[Entries taken from a collection]:
★ ★ ★
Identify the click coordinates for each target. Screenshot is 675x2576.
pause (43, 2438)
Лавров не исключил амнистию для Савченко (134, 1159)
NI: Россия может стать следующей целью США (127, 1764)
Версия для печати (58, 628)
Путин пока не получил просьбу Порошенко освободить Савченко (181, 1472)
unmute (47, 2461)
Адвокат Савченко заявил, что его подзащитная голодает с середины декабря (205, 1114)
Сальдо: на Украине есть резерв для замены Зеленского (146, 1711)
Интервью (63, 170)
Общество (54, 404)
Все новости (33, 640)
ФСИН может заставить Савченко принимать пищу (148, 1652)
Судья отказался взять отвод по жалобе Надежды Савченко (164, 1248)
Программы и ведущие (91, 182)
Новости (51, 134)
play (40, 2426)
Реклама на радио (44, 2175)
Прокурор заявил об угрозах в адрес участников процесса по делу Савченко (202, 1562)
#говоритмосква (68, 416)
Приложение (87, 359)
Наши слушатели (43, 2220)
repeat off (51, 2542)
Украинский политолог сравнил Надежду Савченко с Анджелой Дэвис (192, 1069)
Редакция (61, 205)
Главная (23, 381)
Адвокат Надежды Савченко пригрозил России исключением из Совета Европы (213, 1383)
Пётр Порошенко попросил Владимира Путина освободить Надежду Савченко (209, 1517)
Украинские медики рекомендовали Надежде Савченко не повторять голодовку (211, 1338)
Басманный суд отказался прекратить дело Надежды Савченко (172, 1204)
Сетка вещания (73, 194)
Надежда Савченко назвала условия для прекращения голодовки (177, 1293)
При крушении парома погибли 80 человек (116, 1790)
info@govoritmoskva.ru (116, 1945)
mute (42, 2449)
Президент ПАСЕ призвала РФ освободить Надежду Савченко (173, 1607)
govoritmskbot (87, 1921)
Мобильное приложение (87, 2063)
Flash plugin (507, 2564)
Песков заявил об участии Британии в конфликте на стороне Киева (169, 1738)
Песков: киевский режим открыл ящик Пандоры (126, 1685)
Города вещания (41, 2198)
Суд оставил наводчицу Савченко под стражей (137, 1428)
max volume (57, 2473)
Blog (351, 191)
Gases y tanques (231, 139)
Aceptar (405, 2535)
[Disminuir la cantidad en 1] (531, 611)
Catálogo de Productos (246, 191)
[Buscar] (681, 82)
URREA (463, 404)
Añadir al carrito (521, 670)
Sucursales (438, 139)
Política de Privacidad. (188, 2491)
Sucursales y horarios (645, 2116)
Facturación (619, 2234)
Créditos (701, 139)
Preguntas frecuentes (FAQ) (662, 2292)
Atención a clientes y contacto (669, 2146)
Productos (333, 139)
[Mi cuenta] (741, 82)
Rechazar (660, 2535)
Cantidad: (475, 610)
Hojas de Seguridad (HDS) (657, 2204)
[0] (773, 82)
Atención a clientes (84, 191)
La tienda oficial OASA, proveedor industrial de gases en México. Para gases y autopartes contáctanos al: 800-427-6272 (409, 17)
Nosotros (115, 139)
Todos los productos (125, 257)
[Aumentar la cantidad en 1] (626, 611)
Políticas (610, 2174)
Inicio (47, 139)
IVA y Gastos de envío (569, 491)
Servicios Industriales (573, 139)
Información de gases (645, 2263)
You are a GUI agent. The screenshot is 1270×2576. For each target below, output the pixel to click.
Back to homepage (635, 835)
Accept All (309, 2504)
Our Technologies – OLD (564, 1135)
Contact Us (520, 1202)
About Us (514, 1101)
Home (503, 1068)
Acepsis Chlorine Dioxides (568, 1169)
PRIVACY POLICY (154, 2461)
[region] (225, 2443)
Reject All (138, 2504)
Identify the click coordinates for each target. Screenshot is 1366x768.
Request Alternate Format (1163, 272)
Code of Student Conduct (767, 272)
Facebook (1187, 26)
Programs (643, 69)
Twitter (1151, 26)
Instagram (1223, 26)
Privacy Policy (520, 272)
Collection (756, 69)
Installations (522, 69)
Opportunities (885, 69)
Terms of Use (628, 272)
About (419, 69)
★ ★ ★
Lines that contain "Порошенко" are to be copied from the records above.

Путин пока не получил просьбу Порошенко освободить Савченко (181, 1472)
Пётр Порошенко попросил Владимира Путина освободить Надежду Савченко (209, 1517)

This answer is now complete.